Life on the Scoreboard

It is true that numbers bring fairness and clarity. Science, music, and justice depend on them. But when numbers are applied to the sense of self, they corrode.

This is the logic of the scoreboard. We scroll through social media and feel the sting of comparison: a friend with more followers, a photo with more likes. We measure our worth in salaries, square meters, grades, or calories. The anxiety of having less, the hollow triumph of having more—this is the grammar of quantified desire.

It reduces reality to a binary mode, ones and zeros, having or not having. Capitalism does not just use numbers, it weaves them into our very identity, creating a currency of the self. Our days are filled with metrics: productivity charts, credit scores, engagement rates. We confuse our identity with possessions, as if our value grew with the pile of things we collect, many of them not valuable at all. Desire, once a creative force pulling us toward the unknown, collapses into arithmetic. Life becomes an exhausting race to keep up.

What Cannot Be Counted

And yet the richest parts of life resist this arithmetic. The warmth of a gaze. The silence after laughter with a friend. The way a sunset floods the sky with colors no number could capture. These experiences are powerful precisely because they cannot be measured. They belong to the uncountable, the incalculable core of being alive.

The Uncountable Self

The task, then, is not to abolish numbers but to defy their tyranny over meaning. It is to actively privilege the uncountable within us and between us.
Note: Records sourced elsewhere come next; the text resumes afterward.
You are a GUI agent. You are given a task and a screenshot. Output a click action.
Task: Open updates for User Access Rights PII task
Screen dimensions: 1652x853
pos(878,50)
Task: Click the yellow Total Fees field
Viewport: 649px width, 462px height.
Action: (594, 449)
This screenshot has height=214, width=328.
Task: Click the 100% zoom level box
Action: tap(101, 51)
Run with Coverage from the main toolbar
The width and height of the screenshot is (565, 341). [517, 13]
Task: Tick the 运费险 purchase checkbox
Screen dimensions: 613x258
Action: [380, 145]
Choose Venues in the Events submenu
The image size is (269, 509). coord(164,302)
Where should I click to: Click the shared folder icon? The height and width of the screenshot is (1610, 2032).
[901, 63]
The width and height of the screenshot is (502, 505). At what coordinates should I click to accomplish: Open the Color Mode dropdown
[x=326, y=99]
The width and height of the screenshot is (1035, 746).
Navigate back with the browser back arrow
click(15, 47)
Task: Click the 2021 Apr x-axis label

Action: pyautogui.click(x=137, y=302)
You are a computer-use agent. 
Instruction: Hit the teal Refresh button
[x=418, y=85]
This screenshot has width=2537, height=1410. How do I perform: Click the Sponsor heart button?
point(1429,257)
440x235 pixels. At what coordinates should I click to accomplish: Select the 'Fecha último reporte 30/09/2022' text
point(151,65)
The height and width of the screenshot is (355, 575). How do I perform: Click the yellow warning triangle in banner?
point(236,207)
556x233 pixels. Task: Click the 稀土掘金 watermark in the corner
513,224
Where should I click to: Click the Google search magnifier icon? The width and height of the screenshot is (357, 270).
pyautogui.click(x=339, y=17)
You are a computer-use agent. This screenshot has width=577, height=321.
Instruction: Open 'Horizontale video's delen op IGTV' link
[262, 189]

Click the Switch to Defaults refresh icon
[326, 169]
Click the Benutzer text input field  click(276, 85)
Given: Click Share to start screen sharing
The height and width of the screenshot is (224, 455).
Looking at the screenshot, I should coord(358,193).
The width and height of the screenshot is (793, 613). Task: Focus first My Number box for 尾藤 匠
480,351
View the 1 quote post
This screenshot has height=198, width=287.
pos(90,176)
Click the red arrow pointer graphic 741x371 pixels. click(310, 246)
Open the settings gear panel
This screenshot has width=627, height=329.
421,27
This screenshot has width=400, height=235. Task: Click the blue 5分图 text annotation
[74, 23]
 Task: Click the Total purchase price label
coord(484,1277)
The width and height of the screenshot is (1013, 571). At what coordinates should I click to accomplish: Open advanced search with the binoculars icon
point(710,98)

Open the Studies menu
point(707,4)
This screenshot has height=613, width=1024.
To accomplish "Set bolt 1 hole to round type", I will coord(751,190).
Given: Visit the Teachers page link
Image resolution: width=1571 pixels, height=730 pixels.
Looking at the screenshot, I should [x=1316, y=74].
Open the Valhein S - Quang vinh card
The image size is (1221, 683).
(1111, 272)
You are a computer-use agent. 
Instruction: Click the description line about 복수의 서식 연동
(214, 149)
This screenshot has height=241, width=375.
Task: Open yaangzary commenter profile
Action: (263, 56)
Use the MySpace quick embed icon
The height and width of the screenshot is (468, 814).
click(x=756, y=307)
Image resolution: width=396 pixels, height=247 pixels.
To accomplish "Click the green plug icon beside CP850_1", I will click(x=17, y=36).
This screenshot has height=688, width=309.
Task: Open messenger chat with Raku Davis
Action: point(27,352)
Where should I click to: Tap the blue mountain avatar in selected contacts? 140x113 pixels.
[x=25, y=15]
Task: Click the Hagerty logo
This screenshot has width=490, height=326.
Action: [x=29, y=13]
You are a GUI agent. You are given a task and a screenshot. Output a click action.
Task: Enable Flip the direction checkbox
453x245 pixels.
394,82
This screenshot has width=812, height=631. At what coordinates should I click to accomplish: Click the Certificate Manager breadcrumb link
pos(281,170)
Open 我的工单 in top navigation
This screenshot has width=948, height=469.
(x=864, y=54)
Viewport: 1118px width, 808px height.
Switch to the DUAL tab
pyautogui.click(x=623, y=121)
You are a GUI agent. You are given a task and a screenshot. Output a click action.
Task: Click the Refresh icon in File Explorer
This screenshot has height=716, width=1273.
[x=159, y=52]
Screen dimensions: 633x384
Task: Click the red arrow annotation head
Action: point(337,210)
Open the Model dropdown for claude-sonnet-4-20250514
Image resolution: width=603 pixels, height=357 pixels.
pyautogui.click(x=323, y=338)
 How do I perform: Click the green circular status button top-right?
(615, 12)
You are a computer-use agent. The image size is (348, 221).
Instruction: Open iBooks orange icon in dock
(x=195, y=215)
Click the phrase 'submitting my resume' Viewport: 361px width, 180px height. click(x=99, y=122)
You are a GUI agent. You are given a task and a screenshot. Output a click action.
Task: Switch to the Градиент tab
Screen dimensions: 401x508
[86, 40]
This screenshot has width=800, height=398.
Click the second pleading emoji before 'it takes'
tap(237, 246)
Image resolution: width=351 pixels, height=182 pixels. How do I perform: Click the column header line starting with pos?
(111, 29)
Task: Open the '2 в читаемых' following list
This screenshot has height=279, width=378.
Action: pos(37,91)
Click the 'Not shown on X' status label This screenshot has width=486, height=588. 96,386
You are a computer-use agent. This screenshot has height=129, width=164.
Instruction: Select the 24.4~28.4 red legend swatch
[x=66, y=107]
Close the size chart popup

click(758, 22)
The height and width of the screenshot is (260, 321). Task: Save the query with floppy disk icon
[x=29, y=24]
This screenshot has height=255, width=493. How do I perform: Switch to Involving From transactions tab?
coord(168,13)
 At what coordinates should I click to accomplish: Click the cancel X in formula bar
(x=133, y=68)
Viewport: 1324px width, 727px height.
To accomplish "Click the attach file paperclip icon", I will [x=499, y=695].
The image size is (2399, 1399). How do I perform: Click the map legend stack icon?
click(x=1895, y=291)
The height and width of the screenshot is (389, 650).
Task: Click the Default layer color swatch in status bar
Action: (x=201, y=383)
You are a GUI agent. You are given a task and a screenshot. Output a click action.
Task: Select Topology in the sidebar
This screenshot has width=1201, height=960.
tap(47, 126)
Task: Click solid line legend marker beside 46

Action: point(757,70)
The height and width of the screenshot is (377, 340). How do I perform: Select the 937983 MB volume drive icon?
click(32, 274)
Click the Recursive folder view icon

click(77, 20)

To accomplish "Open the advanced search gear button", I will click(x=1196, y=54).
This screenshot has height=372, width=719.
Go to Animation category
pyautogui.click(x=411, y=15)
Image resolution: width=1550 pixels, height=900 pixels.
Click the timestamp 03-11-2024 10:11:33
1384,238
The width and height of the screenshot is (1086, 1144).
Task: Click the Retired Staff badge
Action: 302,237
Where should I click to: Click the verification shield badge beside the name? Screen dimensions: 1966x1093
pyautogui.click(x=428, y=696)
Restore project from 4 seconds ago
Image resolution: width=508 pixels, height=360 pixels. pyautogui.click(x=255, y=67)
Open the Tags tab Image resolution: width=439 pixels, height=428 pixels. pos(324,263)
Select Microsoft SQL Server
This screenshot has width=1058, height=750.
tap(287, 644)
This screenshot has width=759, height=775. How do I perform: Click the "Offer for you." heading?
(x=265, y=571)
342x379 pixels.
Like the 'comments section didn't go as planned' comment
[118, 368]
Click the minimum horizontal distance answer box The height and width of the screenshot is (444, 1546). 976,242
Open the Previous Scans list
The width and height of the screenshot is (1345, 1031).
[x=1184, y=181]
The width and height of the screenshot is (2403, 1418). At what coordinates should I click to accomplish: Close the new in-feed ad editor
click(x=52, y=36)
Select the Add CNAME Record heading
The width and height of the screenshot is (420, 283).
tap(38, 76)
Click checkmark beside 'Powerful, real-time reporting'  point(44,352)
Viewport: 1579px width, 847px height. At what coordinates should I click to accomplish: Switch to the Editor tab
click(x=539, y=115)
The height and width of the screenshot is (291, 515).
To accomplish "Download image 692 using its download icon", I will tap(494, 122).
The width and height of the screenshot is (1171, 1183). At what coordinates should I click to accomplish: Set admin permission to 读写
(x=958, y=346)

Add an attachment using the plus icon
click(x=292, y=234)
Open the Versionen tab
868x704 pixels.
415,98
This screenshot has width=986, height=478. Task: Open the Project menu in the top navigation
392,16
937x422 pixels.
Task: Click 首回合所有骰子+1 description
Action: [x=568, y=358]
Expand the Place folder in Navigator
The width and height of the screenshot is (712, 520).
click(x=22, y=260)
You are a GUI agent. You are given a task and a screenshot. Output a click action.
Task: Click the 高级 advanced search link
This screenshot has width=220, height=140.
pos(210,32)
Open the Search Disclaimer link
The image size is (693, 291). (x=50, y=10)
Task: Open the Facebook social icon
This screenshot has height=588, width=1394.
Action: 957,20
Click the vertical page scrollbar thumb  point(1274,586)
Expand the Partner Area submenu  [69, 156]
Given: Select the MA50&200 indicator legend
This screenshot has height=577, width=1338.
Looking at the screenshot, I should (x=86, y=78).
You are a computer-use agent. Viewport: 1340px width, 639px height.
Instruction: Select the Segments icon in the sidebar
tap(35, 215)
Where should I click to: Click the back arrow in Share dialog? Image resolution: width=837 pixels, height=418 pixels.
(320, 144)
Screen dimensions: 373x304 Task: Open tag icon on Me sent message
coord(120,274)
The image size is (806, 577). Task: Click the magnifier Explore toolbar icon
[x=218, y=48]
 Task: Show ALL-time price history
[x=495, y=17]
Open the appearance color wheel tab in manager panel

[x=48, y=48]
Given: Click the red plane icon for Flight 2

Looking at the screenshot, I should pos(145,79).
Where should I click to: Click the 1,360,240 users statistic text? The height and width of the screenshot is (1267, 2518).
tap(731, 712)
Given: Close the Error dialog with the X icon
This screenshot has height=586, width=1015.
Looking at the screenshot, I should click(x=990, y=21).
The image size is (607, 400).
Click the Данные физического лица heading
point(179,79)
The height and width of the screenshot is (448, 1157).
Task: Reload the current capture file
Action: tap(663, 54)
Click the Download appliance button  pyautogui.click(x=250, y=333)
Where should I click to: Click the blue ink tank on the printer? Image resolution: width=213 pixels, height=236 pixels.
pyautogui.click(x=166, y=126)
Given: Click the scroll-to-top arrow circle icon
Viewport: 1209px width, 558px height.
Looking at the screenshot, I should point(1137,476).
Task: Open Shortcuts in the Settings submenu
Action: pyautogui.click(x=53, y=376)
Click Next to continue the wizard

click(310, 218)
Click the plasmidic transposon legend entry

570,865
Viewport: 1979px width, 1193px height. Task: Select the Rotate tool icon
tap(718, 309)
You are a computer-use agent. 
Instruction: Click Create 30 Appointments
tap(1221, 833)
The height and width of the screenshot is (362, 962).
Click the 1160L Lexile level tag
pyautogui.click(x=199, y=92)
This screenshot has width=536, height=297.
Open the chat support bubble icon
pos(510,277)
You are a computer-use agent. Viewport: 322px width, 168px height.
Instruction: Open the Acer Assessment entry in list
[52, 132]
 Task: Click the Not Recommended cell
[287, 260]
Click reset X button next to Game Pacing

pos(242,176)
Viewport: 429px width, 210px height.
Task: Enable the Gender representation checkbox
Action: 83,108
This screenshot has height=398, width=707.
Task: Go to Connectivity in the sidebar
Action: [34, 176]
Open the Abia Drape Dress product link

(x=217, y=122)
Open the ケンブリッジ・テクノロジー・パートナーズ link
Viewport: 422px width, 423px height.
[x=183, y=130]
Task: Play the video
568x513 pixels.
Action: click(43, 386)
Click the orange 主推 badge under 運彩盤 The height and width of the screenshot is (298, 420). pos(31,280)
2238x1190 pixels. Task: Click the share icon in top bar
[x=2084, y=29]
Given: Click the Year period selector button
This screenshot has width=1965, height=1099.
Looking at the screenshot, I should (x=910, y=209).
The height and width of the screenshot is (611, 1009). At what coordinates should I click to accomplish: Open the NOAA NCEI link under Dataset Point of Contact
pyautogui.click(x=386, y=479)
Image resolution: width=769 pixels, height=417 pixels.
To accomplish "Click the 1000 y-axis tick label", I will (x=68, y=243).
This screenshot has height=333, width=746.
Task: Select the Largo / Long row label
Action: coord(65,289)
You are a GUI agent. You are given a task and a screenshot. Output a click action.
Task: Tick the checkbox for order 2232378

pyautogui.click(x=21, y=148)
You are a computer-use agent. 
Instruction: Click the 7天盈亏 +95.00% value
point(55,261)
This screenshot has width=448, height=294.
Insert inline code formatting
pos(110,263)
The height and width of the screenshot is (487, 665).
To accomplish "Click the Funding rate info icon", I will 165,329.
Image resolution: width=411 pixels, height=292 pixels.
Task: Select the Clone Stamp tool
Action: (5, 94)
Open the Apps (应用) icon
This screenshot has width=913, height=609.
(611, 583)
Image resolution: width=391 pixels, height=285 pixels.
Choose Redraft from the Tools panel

This means seeking moments that defy measurement: a conversation that meanders without a point, a project pursued for its own strange joy, a silence shared that requires no validation. It is in these spaces, between the metrics and beneath the rankings, that desire breathes freely again. Not as a want for more, but as a profound pull toward the depth of our own experience.

Our value was never meant to be calculated. It can only be lived. The final rebellion against the distortion is to anchor ourselves not in what we have, but in what we are: messy, unquantifiable, and alive.